# Work instructions
Check each line of the listing for the string "click", count the lines that have it, and answer with that number only.
******
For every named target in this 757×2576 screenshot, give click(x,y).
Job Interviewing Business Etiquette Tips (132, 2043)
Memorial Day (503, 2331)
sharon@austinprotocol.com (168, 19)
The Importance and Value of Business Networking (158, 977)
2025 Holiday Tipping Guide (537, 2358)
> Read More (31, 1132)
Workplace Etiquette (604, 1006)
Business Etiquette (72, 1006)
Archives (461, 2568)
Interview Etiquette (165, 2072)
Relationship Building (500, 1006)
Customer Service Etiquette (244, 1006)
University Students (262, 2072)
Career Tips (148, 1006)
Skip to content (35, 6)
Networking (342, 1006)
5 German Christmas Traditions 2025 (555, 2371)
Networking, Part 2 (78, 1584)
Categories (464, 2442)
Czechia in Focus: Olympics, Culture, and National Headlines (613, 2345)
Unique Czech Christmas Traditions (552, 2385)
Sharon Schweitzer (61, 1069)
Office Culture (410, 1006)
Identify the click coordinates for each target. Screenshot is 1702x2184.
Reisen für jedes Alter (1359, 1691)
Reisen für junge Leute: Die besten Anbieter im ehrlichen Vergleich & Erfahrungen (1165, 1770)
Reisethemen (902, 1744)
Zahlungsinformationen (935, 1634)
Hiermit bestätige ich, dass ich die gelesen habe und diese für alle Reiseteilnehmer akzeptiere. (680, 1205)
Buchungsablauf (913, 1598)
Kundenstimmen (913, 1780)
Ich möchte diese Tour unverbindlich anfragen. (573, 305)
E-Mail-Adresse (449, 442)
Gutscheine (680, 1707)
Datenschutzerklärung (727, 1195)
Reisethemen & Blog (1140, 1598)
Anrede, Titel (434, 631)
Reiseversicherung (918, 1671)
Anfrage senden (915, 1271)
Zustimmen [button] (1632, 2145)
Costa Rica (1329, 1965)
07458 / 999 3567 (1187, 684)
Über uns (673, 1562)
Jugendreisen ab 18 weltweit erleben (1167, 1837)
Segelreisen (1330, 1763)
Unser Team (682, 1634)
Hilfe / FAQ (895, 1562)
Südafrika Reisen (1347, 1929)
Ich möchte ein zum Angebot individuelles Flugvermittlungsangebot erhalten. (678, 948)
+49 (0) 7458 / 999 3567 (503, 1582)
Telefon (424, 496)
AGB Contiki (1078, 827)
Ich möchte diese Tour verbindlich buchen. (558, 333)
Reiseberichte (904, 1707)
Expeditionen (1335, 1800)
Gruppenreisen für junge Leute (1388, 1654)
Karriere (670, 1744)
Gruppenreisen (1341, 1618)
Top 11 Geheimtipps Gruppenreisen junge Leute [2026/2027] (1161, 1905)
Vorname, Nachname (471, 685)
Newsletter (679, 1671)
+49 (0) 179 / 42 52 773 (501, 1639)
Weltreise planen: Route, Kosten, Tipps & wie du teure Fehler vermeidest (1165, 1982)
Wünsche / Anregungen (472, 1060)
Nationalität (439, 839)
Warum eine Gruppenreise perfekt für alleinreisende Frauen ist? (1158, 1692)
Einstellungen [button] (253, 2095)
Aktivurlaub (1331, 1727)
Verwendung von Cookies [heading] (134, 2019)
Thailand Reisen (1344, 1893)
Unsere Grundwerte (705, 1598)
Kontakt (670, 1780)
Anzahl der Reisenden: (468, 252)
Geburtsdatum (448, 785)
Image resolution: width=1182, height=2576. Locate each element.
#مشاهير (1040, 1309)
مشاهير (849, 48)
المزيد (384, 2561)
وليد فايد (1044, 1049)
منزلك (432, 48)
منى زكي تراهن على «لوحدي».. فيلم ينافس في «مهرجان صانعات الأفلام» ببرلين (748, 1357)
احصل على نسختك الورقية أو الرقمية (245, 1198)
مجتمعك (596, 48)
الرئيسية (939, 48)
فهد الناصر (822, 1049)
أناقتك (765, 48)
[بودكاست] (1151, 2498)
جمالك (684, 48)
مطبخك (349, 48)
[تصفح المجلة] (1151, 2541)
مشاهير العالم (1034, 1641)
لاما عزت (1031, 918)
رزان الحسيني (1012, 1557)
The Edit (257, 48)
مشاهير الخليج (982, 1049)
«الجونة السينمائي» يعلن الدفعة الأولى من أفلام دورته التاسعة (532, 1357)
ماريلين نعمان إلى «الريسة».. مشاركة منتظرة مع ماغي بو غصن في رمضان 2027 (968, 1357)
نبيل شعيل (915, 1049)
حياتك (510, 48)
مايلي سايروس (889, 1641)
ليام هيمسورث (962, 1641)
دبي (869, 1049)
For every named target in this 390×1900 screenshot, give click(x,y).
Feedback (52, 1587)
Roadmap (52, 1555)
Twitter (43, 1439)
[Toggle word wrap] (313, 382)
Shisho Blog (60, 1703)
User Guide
******
# Your solution
3